Лжец дернулся. Он выглядел разваренным, вялым, сущий студень. Маньчжурский гриб, плавающий в банке.
— Я сожру вас обоих, — забормотал он, — Тебя, жалкая воровка, и тебя, маленький гнилой человек в бутылке. Ты был полезен нашему хозяину, но неужели ты думал, что твоя наглость вечно будет оставаться безнаказанной? Ты думал, терпение твоего господина бесконечно? В этот раз я сожру и тебя тоже…
Огонь уже охватил часть стены и растекался дальше, захватывая все новое и новое пространство. Серебряные иглы стремительно плавились в нем, зеркальные осколки превращались в слепые обугленные глазницы, шелковые нити беззвучно таяли. Сшитая из дохлых котов игрушка Цинтанаккара, позабытая им в углу, шипела, расползаясь на части.

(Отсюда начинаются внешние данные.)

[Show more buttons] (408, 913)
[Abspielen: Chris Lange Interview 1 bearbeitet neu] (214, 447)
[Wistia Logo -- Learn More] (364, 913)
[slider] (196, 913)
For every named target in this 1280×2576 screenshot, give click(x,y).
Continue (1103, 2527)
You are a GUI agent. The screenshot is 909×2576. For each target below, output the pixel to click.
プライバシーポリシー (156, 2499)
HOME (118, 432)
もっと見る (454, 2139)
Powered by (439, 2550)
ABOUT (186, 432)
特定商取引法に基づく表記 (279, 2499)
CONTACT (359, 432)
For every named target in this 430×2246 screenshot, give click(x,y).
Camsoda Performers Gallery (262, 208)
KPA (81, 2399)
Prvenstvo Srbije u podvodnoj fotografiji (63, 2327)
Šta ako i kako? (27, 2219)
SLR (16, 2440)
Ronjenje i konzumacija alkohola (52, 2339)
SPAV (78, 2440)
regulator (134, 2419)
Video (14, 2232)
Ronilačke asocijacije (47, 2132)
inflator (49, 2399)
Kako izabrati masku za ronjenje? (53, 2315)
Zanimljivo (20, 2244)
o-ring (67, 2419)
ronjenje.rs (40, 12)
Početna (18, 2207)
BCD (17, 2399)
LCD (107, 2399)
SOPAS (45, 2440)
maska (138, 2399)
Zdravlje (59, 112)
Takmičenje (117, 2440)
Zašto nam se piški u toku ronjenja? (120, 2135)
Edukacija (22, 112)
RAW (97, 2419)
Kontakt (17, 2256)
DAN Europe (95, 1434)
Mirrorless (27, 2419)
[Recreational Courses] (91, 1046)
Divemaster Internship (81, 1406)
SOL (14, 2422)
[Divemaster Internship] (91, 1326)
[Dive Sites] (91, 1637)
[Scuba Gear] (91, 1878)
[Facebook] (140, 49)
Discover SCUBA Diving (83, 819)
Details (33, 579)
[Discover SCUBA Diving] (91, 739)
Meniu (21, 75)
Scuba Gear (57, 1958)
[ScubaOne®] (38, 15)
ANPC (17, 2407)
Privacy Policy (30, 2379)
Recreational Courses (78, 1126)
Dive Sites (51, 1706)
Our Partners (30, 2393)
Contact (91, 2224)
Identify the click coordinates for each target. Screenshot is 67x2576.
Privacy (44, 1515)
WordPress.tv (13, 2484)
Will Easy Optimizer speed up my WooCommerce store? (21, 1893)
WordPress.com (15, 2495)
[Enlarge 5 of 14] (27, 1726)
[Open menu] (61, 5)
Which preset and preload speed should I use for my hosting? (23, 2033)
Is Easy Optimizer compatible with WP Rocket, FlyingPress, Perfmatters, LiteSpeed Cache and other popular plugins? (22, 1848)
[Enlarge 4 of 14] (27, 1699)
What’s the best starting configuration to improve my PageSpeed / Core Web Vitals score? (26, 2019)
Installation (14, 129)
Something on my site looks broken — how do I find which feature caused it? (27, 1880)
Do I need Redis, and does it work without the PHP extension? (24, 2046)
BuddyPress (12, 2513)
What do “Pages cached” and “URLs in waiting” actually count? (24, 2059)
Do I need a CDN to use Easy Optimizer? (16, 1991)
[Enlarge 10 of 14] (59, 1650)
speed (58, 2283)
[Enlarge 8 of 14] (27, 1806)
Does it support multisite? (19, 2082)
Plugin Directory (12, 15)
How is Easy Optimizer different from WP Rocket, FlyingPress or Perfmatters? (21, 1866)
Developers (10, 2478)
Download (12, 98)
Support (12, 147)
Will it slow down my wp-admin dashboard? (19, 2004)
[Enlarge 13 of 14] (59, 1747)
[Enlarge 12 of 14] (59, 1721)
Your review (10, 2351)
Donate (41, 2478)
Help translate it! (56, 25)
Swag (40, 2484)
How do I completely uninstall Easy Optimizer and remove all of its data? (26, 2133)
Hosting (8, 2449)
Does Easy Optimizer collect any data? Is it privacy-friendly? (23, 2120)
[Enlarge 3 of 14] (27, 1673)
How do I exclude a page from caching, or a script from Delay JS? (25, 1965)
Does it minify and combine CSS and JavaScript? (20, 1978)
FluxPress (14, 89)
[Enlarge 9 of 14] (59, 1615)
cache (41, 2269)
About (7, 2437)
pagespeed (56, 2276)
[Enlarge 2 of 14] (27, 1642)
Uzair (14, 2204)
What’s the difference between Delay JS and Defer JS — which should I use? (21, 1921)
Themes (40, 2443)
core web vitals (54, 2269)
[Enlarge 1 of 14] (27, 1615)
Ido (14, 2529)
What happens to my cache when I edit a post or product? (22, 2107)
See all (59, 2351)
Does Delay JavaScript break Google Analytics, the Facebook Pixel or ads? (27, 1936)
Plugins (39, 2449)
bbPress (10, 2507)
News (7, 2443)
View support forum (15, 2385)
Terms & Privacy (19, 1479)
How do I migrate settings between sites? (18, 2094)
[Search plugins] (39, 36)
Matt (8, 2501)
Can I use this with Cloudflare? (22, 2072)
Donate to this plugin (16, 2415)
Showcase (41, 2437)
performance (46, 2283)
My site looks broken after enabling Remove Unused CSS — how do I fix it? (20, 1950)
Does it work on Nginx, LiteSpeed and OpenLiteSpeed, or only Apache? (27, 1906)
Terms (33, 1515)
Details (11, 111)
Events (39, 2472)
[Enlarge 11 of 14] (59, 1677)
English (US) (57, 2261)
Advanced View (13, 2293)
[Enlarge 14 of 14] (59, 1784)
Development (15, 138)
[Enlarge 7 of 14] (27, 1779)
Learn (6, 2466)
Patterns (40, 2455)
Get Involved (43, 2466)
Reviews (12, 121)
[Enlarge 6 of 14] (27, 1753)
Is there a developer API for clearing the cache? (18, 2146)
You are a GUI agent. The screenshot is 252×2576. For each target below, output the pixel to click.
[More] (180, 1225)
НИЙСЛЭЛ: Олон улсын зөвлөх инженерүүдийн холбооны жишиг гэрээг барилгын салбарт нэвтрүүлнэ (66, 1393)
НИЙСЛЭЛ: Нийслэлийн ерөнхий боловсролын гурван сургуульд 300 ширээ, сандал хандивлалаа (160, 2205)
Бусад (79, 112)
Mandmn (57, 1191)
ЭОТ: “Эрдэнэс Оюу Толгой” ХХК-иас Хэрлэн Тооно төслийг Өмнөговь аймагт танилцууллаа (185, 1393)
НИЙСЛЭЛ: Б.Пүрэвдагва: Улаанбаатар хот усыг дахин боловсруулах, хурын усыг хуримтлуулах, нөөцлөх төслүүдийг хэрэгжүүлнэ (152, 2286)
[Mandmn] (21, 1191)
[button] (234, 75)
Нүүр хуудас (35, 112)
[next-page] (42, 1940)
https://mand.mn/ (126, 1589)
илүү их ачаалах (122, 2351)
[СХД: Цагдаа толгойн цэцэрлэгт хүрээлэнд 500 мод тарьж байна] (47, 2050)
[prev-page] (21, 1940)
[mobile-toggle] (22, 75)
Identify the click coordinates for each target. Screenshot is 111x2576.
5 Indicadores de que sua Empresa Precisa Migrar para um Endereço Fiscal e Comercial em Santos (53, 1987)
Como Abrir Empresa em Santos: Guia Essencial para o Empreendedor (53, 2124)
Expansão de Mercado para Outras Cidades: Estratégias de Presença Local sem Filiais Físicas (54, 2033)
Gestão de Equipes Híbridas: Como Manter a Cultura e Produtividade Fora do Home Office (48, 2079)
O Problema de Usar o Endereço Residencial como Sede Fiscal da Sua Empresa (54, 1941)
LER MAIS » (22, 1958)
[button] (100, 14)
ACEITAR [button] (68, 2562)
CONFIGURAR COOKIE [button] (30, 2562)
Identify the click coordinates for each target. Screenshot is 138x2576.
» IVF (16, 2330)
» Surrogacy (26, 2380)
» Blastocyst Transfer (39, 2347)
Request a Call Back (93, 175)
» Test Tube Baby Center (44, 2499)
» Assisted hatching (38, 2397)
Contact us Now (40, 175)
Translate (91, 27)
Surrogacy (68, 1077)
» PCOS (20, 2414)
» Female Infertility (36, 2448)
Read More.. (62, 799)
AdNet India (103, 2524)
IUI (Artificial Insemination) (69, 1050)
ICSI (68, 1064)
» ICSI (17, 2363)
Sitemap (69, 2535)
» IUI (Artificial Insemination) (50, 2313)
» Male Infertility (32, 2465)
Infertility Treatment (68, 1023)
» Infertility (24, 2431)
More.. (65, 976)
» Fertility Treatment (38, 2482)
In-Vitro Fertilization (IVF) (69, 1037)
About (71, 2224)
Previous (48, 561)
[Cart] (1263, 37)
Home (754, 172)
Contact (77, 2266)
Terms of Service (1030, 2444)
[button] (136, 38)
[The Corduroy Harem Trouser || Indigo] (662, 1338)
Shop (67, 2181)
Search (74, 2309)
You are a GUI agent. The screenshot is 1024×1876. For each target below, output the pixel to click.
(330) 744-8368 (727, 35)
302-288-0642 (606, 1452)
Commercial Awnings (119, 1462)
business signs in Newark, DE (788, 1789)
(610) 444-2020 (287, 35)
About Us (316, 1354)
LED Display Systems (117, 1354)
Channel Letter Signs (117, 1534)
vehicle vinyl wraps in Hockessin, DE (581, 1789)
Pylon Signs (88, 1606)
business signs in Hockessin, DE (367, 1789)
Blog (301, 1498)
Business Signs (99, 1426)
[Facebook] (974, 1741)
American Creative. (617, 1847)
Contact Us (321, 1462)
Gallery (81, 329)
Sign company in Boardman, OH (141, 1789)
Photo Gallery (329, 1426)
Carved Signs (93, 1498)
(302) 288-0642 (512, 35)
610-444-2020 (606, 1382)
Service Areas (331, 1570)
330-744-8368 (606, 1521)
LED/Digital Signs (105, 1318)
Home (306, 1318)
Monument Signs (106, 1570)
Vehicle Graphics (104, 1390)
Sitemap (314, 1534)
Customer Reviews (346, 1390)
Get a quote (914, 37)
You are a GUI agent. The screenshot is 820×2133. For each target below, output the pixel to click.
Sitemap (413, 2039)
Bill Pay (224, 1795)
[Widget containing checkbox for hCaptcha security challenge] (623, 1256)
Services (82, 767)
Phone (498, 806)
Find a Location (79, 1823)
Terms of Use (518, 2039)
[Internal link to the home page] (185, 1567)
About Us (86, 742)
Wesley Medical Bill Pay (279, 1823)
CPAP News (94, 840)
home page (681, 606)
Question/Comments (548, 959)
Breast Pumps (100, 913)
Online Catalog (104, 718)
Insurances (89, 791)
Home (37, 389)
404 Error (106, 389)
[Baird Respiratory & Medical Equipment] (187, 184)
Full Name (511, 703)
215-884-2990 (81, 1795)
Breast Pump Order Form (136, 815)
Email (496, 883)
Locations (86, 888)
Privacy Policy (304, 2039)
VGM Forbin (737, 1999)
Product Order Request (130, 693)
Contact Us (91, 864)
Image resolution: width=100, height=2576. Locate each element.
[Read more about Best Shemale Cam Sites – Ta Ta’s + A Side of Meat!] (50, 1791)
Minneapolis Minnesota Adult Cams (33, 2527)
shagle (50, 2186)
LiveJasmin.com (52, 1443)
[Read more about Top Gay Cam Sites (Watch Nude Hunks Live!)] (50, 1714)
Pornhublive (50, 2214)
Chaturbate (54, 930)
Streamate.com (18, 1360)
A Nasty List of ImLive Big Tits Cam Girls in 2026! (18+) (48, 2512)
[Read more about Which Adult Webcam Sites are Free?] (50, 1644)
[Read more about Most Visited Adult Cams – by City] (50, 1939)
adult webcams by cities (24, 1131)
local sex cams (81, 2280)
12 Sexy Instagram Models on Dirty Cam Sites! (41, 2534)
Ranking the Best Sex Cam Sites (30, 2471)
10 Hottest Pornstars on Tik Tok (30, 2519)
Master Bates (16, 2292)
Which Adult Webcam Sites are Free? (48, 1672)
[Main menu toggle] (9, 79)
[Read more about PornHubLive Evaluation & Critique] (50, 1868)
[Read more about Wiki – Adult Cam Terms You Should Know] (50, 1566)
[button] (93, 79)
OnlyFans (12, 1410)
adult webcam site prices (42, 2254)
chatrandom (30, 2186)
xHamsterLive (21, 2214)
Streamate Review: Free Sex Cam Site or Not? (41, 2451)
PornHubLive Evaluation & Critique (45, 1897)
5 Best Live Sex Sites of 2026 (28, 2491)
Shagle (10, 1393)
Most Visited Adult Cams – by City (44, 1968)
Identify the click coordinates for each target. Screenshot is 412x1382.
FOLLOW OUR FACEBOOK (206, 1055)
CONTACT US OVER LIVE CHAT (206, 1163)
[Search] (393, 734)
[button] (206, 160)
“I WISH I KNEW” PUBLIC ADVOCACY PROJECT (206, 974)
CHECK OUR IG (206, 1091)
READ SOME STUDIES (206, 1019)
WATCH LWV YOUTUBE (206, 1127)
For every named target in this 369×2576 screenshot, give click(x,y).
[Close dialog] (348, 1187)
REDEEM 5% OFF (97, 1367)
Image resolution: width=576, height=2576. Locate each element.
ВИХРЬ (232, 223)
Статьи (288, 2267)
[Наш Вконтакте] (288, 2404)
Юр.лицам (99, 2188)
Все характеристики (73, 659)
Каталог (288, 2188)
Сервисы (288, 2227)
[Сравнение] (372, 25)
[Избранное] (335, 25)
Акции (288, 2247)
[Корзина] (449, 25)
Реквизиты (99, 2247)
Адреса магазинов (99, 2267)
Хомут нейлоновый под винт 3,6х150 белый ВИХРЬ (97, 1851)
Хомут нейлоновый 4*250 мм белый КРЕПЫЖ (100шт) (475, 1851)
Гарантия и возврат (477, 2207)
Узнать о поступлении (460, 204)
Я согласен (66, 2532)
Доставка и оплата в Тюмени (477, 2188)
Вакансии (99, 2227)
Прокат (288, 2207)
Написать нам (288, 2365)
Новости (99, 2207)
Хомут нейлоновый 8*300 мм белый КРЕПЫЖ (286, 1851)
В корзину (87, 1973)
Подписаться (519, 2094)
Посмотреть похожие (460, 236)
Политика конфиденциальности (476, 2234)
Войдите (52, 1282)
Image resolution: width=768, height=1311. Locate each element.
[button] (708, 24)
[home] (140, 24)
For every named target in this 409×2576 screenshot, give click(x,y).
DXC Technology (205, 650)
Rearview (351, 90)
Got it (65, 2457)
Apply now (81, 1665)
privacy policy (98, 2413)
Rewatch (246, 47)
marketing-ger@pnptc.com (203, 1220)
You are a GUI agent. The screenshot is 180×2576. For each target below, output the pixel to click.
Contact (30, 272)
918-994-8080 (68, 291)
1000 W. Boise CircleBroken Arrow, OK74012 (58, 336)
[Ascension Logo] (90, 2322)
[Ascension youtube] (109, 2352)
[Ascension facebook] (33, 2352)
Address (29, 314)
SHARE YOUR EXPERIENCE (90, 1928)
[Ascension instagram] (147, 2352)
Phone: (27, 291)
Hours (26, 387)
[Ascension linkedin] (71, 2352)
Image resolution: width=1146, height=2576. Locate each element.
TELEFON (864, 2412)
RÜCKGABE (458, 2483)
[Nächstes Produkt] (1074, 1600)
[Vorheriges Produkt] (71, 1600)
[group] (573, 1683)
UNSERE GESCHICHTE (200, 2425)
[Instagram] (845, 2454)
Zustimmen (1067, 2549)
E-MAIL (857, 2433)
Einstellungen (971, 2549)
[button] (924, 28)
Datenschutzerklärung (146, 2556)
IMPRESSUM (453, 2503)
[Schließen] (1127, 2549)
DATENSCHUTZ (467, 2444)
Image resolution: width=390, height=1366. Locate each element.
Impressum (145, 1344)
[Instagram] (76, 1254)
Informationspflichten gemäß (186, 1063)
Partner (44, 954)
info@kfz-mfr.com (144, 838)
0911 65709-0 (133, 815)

— Херня собачья! — крикнула Барбаросса, выставив перед собой утяжеленные кастетами кулаки, будто те могли спасти от подступающего жара, — Все, что ты можешь — это устроить дурацкое ярмарочное представление с огнем? Однажды я видела в театре, как сгорает Магдебург и, черт возьми, это выглядело куда серьезнее. Выходи, никчемный евнух! Выходи — и покажи мне свою хваленую демоническую силу!
Шипение, которое она слышала, не было шипением демона, но не было и шипением раскаленного пламени, стремительно пожирающего доски сарая. Это шипели ее собственные инстинкты, требующие от нее плюнуть на все и убираться прочь. Бежать, спасая свою жизнь.
Надо убираться отсюда нахер. Стены сарая уже пылали, нечего и думать потушить. От жара трещал дублет на ее плечах, глаза отчаянно слезились, а воздух был едким, как пары кислоты. Блядская хрень. Уже очень скоро эта штука превратится в один большой жаркий костер — вроде тех, на которых ее прабабок сжигали заживо в старые добрые времена.
Еще полминуты, подумала Барбаросса. Полминуты, не больше…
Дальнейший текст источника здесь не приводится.